To block sight of such embarrassing scenes, Tooly shook out her hair and reached into the seat-back pocket, pulling out her novel and sketchpad. Each of her drawings began with a curl intended to resemble a nose. However, other facial features were beyond her, so noses accumulated page after page. She contemplated adding a few more, then opted to read instead, opening The Life and Adventures of Nicholas Nickleby, one of many volumes Paul had picked up during this never-ending voyage of theirs. He himself had no interest in novels, but bought them for Tooly whenever he found English-language sections in ai
rport bookshops. He purchased indiscriminately, therefore she read that way: Treasure Island by Robert Louis Stevenson, Cujo by Stephen King, I’ll Take Manhattan by Judith Krantz, The Moonstone by Wilkie Collins, Fear of Flying by Erica Jong, White Fang by Jack London, Shōgun by James Clavell, plus many works by Dickens, including this volume, which told of a dignified nineteenth-century Englishman compelled to teach at a brutish school for outcasts. Tooly had read the book already but, as with all her favorites, she’d stopped before its ending. It was dispiriting to witness her printed companions concluding their lives with a blank space at the bottom of the final page, so she halted earlier, returning months thereafter, flipping back several hundred pages to find them as they had been, deep in conversation, conceiving dastardly plans and sharp retorts.

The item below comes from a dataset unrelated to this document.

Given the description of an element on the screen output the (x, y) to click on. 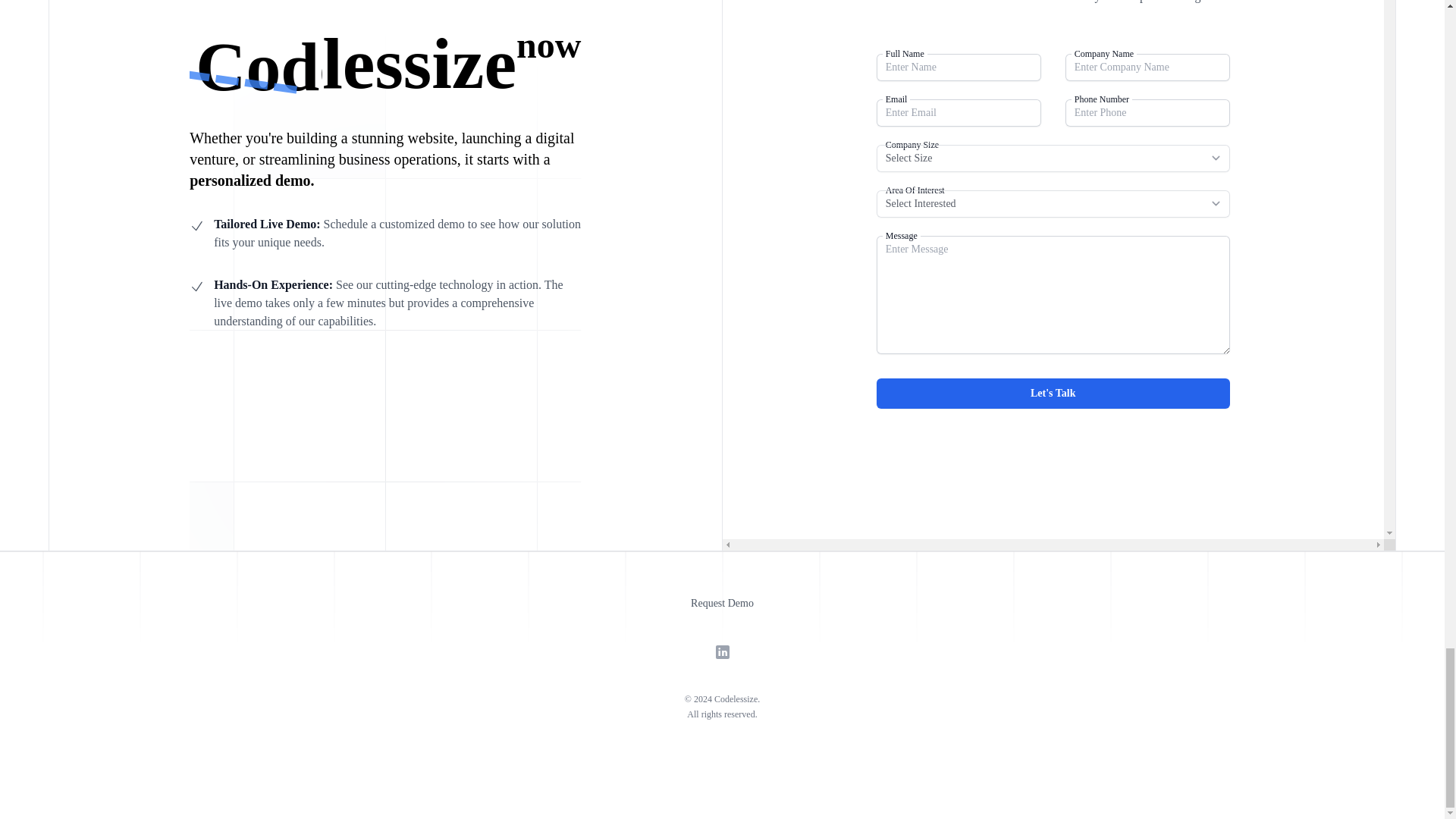
Linkedin (721, 651)
Let's Talk (1053, 393)
Request Demo (722, 603)
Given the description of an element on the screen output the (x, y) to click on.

She slipped from her seat, crouching in the floor space. Between strands of her hair, she contemplated these lowered surroundings: the carpet, filthy seat frames, carry-on luggage, castaway shoes. An old Indian lady behind her, who earlier had fought to open the tray table and shuddered Tooly’s seat, extended her bare feet, rings on two toes. Impulsively, Tooly patted one. The toe twitched, shifted grumpily, then went back to sleep on a crumpled newspaper that was headlined with talks between Reagan and Gorbachev, alongside a photo of monkeys in South Korea employed to pick pine nuts and, the caption claimed, “working the equivalent of 100 men.”
“What are you doing down there?”
She looked up, eyes dry with fatigue. “What?”
“I’m going to use the facilities,” Paul said. “Stay put.”
Tooly obeyed just long enough to watch his knees excuse themselves into the aisle. With him gone, she took a proper look at the woman in their row: blond hair in a ponytail on the side of her head, acid-washed jeans with ankle zips. The mysteries of the adult female—all sophistication and bewildering toiletries—intrigued Tooly. She’d had scant exposure to women besides teachers, maids, other children’s mothers. The story of her own mother—that is, the account they told outsiders—was that she remained behind in the United States dealing with personal matters but would join them soon. Such a woman never did arrive. Another year passed, Tooly and Paul moved again, and repeated the tale anew.